Sí ha quedado en evidencia el perjuicio económico: cosechas y obras demoradas, presiones inflacionarias en rubros básicos y una industria turística que observa con inquietud las crecientes críticas internacionales sobre el trato a mujeres haitianas embarazadas y las condiciones de los deportados.

Por ahora, Estados Unidos ha mostrado indulgencia, ocupado en su propia batalla interna contra la migración irregular. Pero incluso Washington ha comenzado a trazar límites: una cosa es la contención de migrantes; otra, muy distinta, es la gestión del colapso haitiano como amenaza hemisférica.

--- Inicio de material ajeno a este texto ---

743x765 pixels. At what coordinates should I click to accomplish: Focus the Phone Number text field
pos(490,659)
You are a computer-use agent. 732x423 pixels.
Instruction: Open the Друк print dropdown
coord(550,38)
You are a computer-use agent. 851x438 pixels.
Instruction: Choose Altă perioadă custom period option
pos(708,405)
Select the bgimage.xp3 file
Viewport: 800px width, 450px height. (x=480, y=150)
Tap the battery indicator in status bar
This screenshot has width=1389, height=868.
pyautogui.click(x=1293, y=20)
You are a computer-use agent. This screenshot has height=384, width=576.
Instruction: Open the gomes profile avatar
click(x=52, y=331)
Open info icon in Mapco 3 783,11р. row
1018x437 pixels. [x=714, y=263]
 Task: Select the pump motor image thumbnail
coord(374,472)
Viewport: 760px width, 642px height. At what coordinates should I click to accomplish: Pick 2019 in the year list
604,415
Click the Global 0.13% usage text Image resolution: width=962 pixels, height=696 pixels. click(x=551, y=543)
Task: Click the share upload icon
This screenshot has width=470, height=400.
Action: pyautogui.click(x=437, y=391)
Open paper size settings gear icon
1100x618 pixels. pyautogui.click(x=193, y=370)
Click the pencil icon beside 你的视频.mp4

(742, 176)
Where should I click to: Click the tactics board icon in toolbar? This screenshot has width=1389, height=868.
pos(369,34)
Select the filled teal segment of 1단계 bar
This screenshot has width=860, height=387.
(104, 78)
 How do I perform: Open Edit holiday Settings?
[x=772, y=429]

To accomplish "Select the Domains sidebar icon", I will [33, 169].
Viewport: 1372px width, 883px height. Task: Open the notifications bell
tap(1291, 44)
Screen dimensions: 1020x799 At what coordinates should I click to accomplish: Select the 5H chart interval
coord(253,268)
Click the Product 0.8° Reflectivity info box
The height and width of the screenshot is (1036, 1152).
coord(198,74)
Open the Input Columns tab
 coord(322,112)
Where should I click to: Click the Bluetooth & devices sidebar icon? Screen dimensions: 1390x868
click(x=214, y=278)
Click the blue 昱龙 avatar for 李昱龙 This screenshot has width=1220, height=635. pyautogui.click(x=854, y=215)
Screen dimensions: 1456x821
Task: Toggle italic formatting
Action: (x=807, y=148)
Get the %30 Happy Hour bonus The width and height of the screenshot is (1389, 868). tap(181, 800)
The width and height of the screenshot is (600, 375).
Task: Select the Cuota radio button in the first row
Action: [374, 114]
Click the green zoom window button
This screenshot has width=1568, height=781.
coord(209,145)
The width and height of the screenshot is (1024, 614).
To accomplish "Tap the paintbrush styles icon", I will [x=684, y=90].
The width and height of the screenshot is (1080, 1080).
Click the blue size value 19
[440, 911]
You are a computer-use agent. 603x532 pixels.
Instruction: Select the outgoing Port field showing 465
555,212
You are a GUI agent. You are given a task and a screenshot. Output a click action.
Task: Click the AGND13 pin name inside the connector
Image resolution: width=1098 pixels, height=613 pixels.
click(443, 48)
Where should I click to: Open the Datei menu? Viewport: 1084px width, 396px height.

En ese terreno, ni la Casa Blanca ni el Palacio Nacional han logrado articular una coalición creíble.

La adivinanza del trompo

Y así, el Gobierno dominicano ha convertido la migración haitiana en su capa: la necesita para bailar el ritmo político interno, pero tropieza cada vez que intenta avanzar con ella puesta. Sin ese recurso retórico, pierde foco y narrativa. Con él, se enreda en sus propias contradicciones.

Promete control, pero tolera el desorden; clama soberanía, pero deja vacíos legales; exige orden, pero reacciona con improvisación.

Como en la vieja adivinanza popular: “para bailar me pongo la capa, para bailar me la vuelvo a quitar; yo no puedo bailar con la capa y sin la capa no puedo bailar”.

Así parece moverse el Gobierno en su política haitiana: atrapado entre la necesidad de endurecer el discurso y la imposibilidad real de llevarlo a término; entre el miedo a ceder y la certeza de que, sin soluciones estructurales, todo gesto es transitorio.

El dilema no es retórico. Es de gobernabilidad. Y mientras no se asuma que la capa -el tema haitiano– no es ni adorno ni pretexto, sino un desafío regional que exige visión de Estado, el baile seguirá siendo torpe, circular y estéril.